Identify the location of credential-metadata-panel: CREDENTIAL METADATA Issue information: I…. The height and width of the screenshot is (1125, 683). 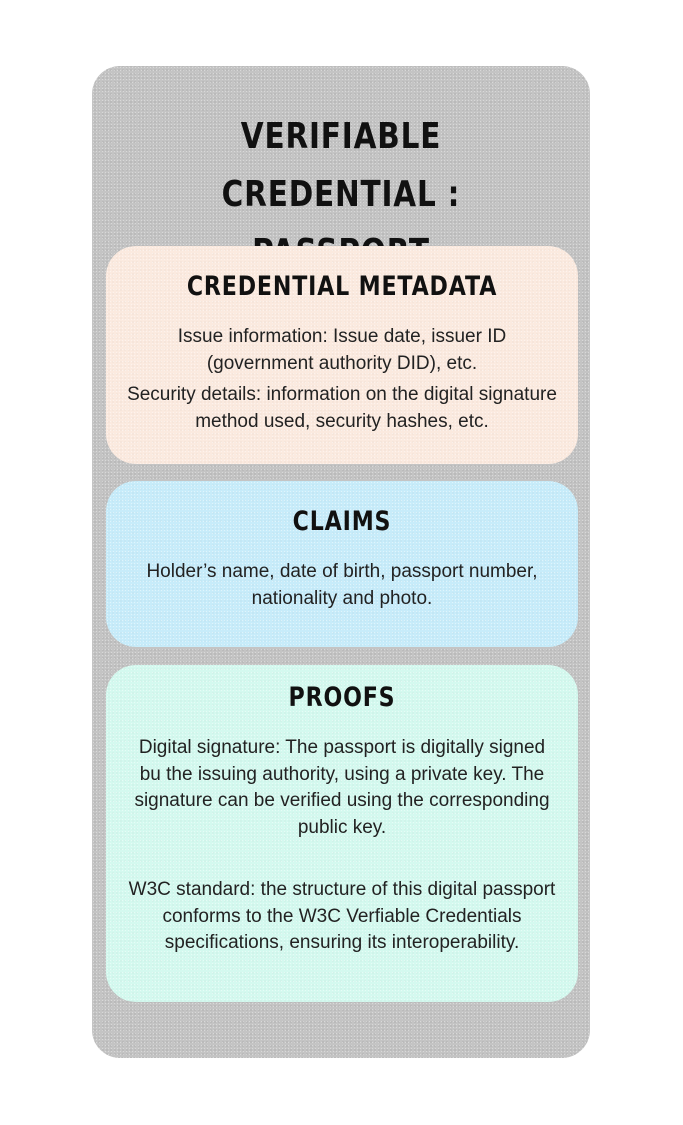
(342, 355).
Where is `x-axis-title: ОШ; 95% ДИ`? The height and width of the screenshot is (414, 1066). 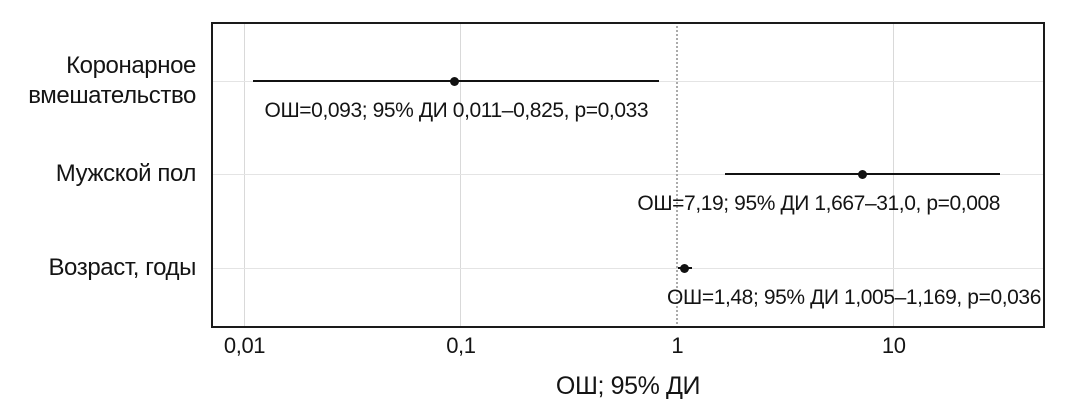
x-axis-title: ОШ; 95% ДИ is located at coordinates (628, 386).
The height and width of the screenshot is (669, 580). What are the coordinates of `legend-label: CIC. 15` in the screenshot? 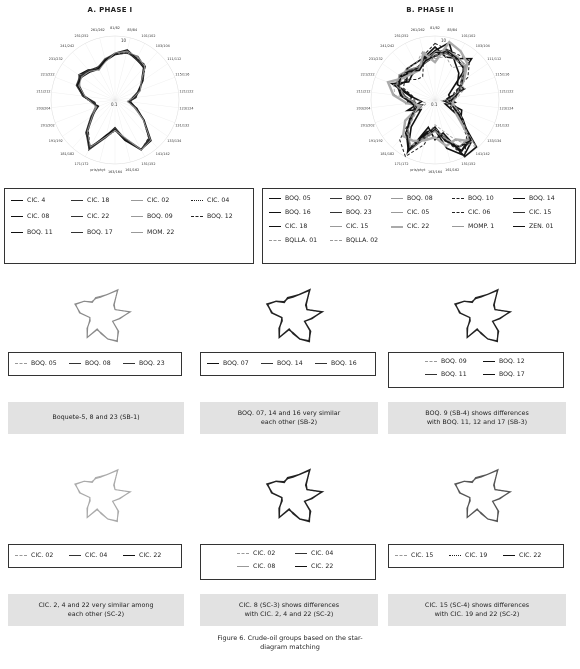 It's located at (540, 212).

========

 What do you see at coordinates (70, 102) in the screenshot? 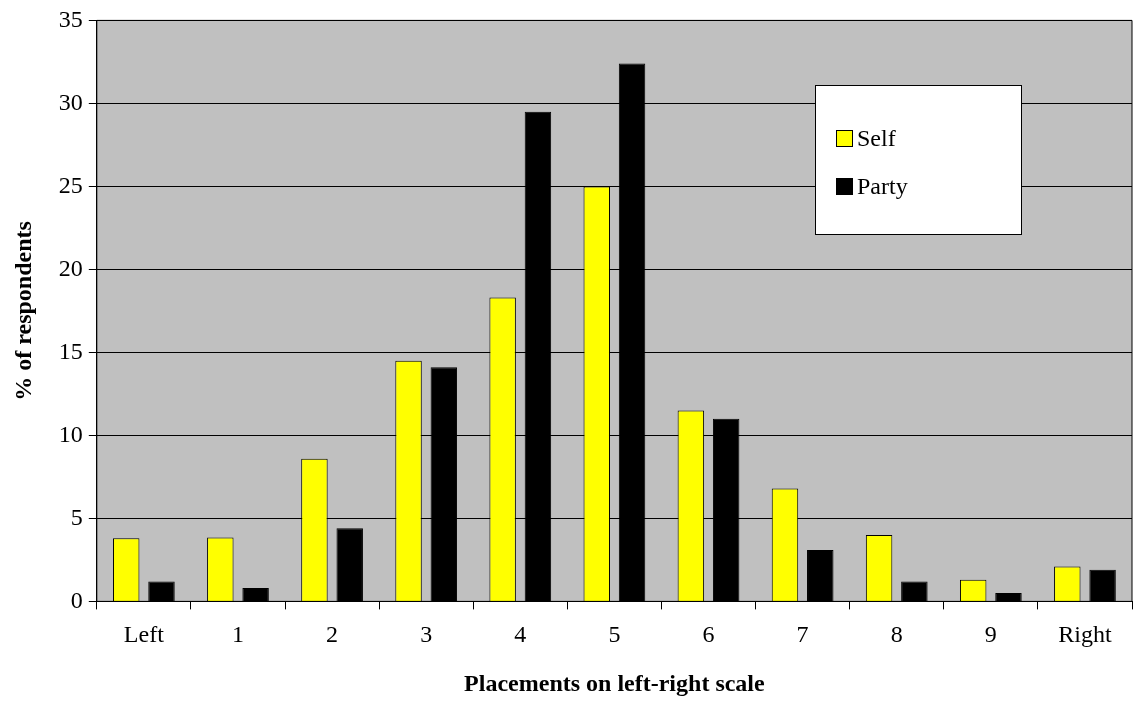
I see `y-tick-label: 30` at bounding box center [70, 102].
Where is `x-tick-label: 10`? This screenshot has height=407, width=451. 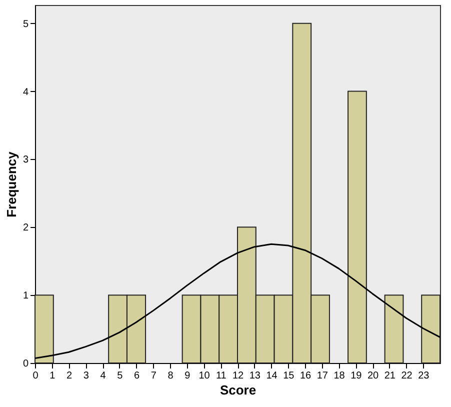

========

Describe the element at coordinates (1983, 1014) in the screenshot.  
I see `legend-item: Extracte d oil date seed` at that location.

========

Work instruction ▸
Rewrite the records starting at the line containing "Describe the element" and ending at the line containing "at that location.", with "coordinates" replaced by "position" and everything else left unchanged.

Output below ▸
Describe the element at position (1983, 1014) in the screenshot.  
I see `legend-item: Extracte d oil date seed` at that location.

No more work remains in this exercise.